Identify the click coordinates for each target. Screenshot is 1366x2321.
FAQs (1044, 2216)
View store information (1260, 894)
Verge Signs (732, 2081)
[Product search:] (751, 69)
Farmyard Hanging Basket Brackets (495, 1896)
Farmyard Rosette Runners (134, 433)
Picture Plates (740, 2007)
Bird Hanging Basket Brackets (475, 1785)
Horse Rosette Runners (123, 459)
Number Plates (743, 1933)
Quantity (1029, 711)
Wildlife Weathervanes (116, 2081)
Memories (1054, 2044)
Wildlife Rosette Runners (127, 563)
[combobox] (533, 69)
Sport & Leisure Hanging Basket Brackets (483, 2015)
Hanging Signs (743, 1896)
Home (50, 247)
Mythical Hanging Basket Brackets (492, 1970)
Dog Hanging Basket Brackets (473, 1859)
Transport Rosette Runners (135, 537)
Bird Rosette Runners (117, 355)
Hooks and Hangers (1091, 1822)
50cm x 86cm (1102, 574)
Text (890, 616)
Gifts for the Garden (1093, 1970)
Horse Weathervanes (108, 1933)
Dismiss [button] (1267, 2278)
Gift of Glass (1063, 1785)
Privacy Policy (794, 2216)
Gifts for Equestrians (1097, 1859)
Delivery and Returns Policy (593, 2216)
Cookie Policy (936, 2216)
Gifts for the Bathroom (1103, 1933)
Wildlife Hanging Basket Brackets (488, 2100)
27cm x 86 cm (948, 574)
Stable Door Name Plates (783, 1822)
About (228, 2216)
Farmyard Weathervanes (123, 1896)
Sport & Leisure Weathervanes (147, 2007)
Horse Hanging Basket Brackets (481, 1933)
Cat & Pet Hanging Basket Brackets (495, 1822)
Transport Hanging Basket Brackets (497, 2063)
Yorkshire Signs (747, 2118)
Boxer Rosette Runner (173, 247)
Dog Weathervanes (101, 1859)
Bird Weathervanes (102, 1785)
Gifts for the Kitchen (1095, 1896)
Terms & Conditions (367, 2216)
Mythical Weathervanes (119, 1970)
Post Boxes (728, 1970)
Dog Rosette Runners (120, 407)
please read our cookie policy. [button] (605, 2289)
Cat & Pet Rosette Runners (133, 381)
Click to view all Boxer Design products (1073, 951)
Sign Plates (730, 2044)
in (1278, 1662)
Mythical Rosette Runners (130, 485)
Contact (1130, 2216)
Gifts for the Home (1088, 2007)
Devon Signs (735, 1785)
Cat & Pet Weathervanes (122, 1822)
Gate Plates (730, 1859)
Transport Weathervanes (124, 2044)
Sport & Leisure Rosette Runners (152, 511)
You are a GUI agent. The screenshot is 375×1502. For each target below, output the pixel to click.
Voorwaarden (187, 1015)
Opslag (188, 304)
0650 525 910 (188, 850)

━━━

§ TASK STATEMENT:
Could the entries above be output once more, exactly as they are?

§ TASK RESULT:
Identify the click coordinates for each target. Screenshot is 1366x2321.
FAQs (1044, 2216)
View store information (1260, 894)
Verge Signs (732, 2081)
[Product search:] (751, 69)
Farmyard Hanging Basket Brackets (495, 1896)
Farmyard Rosette Runners (134, 433)
Picture Plates (740, 2007)
Bird Hanging Basket Brackets (475, 1785)
Horse Rosette Runners (123, 459)
Number Plates (743, 1933)
Quantity (1029, 711)
Wildlife Weathervanes (116, 2081)
Memories (1054, 2044)
Wildlife Rosette Runners (127, 563)
[combobox] (533, 69)
Sport & Leisure Hanging Basket Brackets (483, 2015)
Hanging Signs (743, 1896)
Home (50, 247)
Mythical Hanging Basket Brackets (492, 1970)
Dog Hanging Basket Brackets (473, 1859)
Transport Rosette Runners (135, 537)
Bird Rosette Runners (117, 355)
Hooks and Hangers (1091, 1822)
50cm x 86cm (1102, 574)
Text (890, 616)
Gifts for the Garden (1093, 1970)
Horse Weathervanes (108, 1933)
Dismiss [button] (1267, 2278)
Gift of Glass (1063, 1785)
Privacy Policy (794, 2216)
Gifts for Equestrians (1097, 1859)
Delivery and Returns Policy (593, 2216)
Cookie Policy (936, 2216)
Gifts for the Bathroom (1103, 1933)
Wildlife Hanging Basket Brackets (488, 2100)
27cm x 86 cm (948, 574)
Stable Door Name Plates (783, 1822)
About (228, 2216)
Farmyard Weathervanes (123, 1896)
Sport & Leisure Weathervanes (147, 2007)
Horse Hanging Basket Brackets (481, 1933)
Cat & Pet Hanging Basket Brackets (495, 1822)
Transport Hanging Basket Brackets (497, 2063)
Yorkshire Signs (747, 2118)
Boxer Rosette Runner (173, 247)
Dog Weathervanes (101, 1859)
Bird Weathervanes (102, 1785)
Gifts for the Kitchen (1095, 1896)
Terms & Conditions (367, 2216)
Mythical Weathervanes (119, 1970)
Post Boxes (728, 1970)
Dog Rosette Runners (120, 407)
please read our cookie policy. [button] (605, 2289)
Cat & Pet Rosette Runners (133, 381)
Click to view all Boxer Design products (1073, 951)
Sign Plates (730, 2044)
in (1278, 1662)
Mythical Rosette Runners (130, 485)
Contact (1130, 2216)
Gifts for the Home (1088, 2007)
Devon Signs (735, 1785)
Cat & Pet Weathervanes (122, 1822)
Gate Plates (730, 1859)
Transport Weathervanes (124, 2044)
Sport & Leisure Rosette Runners (152, 511)
You are a GUI agent. The screenshot is 375×1502. For each target below, output the pixel to click.
Voorwaarden (187, 1015)
Opslag (188, 304)
0650 525 910 (188, 850)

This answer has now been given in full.